Das »Unicef-Foto des Jahres 2020«, das gestern prämiert wurde, zeigt Kinder, die aus dem brennenden Flüchtlingslager Moria fliehen. Seitdem es Moria nicht mehr gibt, leben auf der griechischen Insel Lesbos mehr als 7500 Flüchtlinge und Migranten in einem provisorischen Zeltlager. Die Menschen, viele Kinder sind darunter, hausen im Matsch, sie teilen sich 400 Dixie-Klos, 200 Duschen, nur ein paar wenige mit warmem Wasser. Durch die Zeltwände kommt Regen.

Weihnachten ist eine Fluchtgeschichte, eine Geschichte der Unbehausten. Es ist auch eine Geschichte mit Happy End. Im wirklichen Leben gibt es meist kein Happy End, aber irgendeine Lösung muss dringend her.

Sender mit Aussicht auf Erfolg gescheitert

Zuletzt hat die Erhöhung des Rundfunkbeitrags einen politischen Skandal ausgelöst, nun sind die Gerichte dran, also das Bundesverfassungsgericht. Dadurch wird die Sache noch einmal kompliziert, aber das muss kein Nachteil sein.

Sachsen-Anhalts Ministerpräsident Reiner Haseloff (CDU) hatte Anfang Dezember eine Abstimmung über den Rundfunkstaatsvertrag verhindert, um eine Koalitionskrise abzuwenden. Teile seiner eigenen Partei hätte beinahe mit der AfD zusammen gegen die Erhöhung des Beitrags um 86 Cent gestimmt.

Daraufhin versuchten ARD, ZDF und Deutschlandradio mit Eilanträgen, die Beitragserhöhung zum 1. Januar gerichtlich durchzusetzen. Diese Eilanträge hat das Bundesverfassungsgericht nun abgelehnt. Die Länder hätten nicht plausibel genug dargelegt, warum sie nicht bis zu einer Entscheidung im Hauptsacheverfahren warten könnten.

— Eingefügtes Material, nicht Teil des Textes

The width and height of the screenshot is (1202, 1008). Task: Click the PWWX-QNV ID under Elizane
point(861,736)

Warten müssen die Sender nun, aber es ist gut möglich, dass sie im Hauptsacheverfahren doch noch recht bekommen. Denn der Politik bei der Frage der Beitragshöhe das letzte Wort zu lassen, wäre unlogisch. Die Sender haben nicht nur die Freiheit, sondern auch den Auftrag, kritisch zu berichten und sollten nicht in die Gefahr geraten, sich aus Existenzsorgen der Politik anzudienen.

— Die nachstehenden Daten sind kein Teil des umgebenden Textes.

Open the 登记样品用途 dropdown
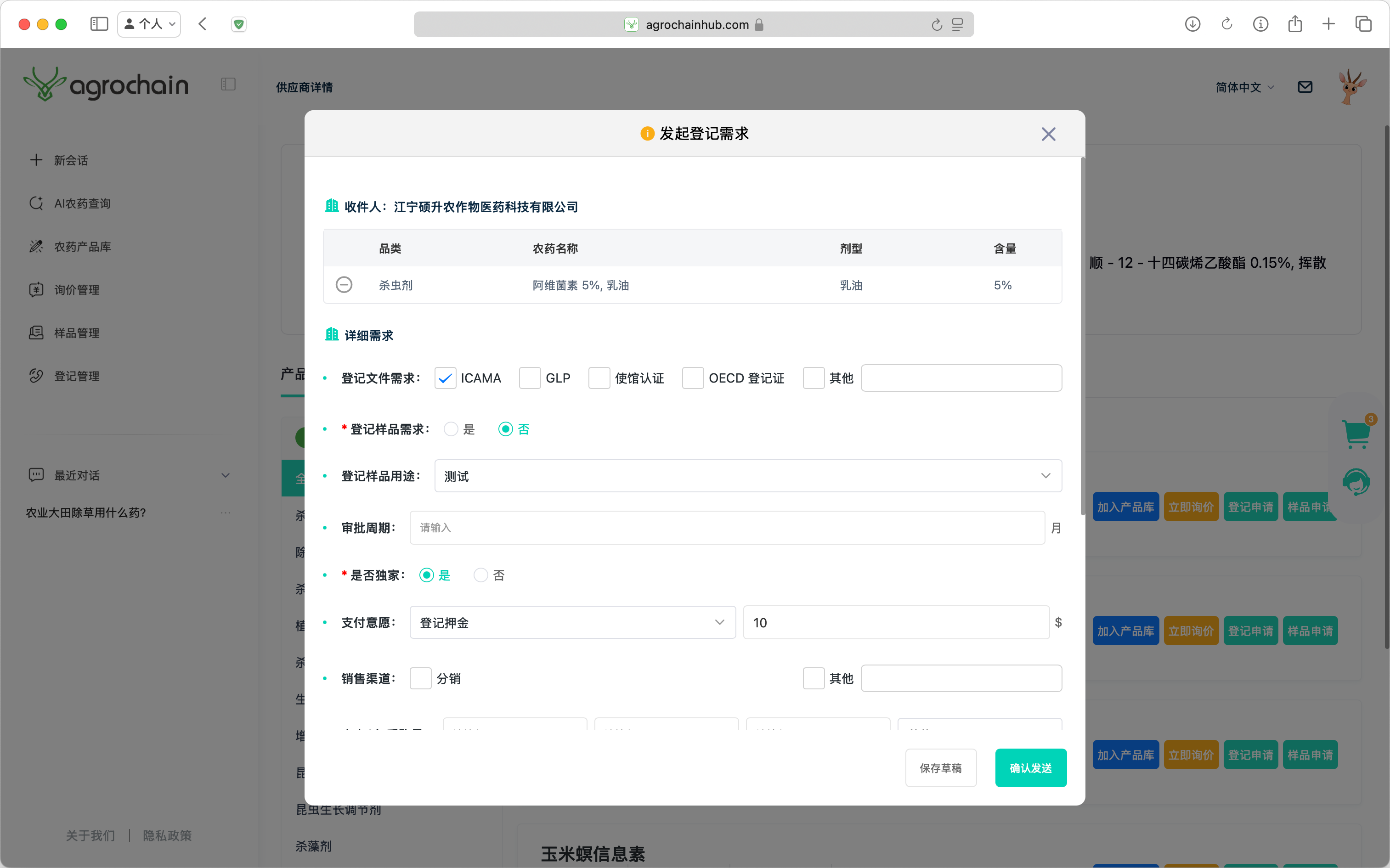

Dass das Gericht es sich nicht zu einfach macht und die Sache im Hauptsacheverfahren ordentlich prüfen will, ist ein richtiges Signal an all die, die von der Erhöhung nichts halten. Gegen eine sorgfältige Prüfung haben es Ressentiments schwer.

Gewinner/Verlierer des Tages...

...ist der Fisch. Er wird nämlich dauernd nicht ernst genommen. Jedenfalls ist von einer bestimmten Sorte Vegetariern regelmäßig der Satz zu hören: »Ich esse kein Fleisch, aber Fisch«. Vom Fisch aus betrachtet, fallen solcherlei Äußerungen eindeutig in die Kategorie Mobbing. Wenn sich nun aber die Europäische Union und Großbritannien beim Brexit nicht einig werden sollten, würde das sehr wahrscheinlich an den Fischereirechten liegen. Das ist doch immerhin etwas und der Bedeutung des Fisches mal einmal würdig.